Mit Twitter und Facebook greift die autoritäre Propaganda auch auf Europa über, und das nicht erst seit heute. In Rumänien griff TikTok in die Präsidentschaftswahl ein: Auf der Plattform verbreiteten über 27.000 Fake-Accounts Falschinformationen zugunsten des prorussischen, scharf rechten Kandidaten – sodass ein Gericht entschied, die Wahl müsse wiederholt werden. Unterdessen versucht Musk aktiv, der AfD an die Macht zu verhelfen und die britische Labour-Regierung zu destabilisieren. Anne Applebaum hat in ihrem jüngsten Buch deutlich dargestellt, wie Russland und China mit Onlinevideos und Fernsehshows aktiv die Werbetrommel für ihre diktatorischen Regimes rühren. Nun betreten die USA den Club der Autokraten und Diktatoren, und Europa muss sich gegen Destabilisierungsversuche wehren, die nicht mehr nur aus Russland und China stammen, sondern mit neuer Wucht auch aus den USA.
Ausblick
Die Redefreiheit schafft sich selbst ab, wenn demokratische Gesellschaften sie nicht regulieren. Darauf muss Deutschland im Inneren gegen die Feinde der Demokratie beharren, auch wenn hier und dort tatsächlich Selbstkritik angezeigt ist. Im ideologischen Übergriff der USA muss Europa zusammenstehen und resolut am Gesetz zu digitalen Diensten festhalten. Mehr noch: Weshalb sollen wir X, Facebook und Co überhaupt zugestehen, dass intransparente Algorithmen bestimmen, wer wann was sehen darf? Aufgrund ihrer Transparenz sind etwa BlueSky und Mastodon für überzeugte Demokraten besser geeignet. Ich rate deshalb: Legen Sie sich ein Konto bei einer anderen Plattform an, die transparenter agiert als X, Facebook und TikTok.
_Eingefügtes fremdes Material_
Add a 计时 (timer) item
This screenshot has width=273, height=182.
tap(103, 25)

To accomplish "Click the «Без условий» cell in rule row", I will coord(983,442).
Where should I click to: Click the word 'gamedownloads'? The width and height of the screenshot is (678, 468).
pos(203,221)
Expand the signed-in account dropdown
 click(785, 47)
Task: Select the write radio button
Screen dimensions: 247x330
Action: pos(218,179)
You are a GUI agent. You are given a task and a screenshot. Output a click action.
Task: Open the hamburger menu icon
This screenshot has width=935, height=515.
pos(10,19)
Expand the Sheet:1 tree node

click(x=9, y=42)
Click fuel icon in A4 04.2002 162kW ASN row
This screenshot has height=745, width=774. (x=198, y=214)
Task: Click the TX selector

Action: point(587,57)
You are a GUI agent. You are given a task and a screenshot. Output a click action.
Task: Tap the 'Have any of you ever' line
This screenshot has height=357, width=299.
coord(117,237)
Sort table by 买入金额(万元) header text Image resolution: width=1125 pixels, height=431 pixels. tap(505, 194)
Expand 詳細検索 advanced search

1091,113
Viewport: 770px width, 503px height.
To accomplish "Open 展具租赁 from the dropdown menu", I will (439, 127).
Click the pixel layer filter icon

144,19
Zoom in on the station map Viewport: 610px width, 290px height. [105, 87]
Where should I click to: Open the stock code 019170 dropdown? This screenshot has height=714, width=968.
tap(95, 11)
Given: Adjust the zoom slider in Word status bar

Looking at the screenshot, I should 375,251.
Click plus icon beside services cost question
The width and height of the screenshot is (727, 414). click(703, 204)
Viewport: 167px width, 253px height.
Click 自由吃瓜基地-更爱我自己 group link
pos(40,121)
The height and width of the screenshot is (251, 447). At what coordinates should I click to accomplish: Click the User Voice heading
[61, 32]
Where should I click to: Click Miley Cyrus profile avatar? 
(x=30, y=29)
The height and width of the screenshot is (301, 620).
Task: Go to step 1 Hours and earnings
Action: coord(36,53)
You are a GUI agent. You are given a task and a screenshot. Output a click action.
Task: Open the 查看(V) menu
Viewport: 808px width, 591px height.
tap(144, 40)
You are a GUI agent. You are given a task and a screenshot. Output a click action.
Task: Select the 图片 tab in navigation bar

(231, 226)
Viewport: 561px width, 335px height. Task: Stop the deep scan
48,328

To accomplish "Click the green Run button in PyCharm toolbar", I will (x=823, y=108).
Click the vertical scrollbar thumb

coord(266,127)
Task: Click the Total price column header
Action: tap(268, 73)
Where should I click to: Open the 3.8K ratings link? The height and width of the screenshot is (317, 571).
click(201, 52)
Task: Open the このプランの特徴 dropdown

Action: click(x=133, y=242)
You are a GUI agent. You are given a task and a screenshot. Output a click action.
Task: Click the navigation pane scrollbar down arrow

Meinen X-Account habe ich abgeschaltet. Ich werde zwar mittelfristig noch nicht auf Facebook verzichten, aber ich ärgere mich, dass meine Aktivitäten dort den Antidemokraten unversteuerte Werbeeinnahmen in die Kassen spülen und indirekt zur Legitimierung der Plattform beitragen. Wer nicht auf die eigenen Kontakte in den autoritären Netzwerken verzichten möchte, fährt am besten erst einmal zweigleisig und postet nicht nur bei Zuckerberg und Musk, sondern zugleich auch bei einer demokratischen Alternativplattform. Sobald sich dort ein ansprechendes Netzwerk gebildet hat, kann man Trumps Busenfreunden hoffentlich leichteren Herzens den Rücken kehren.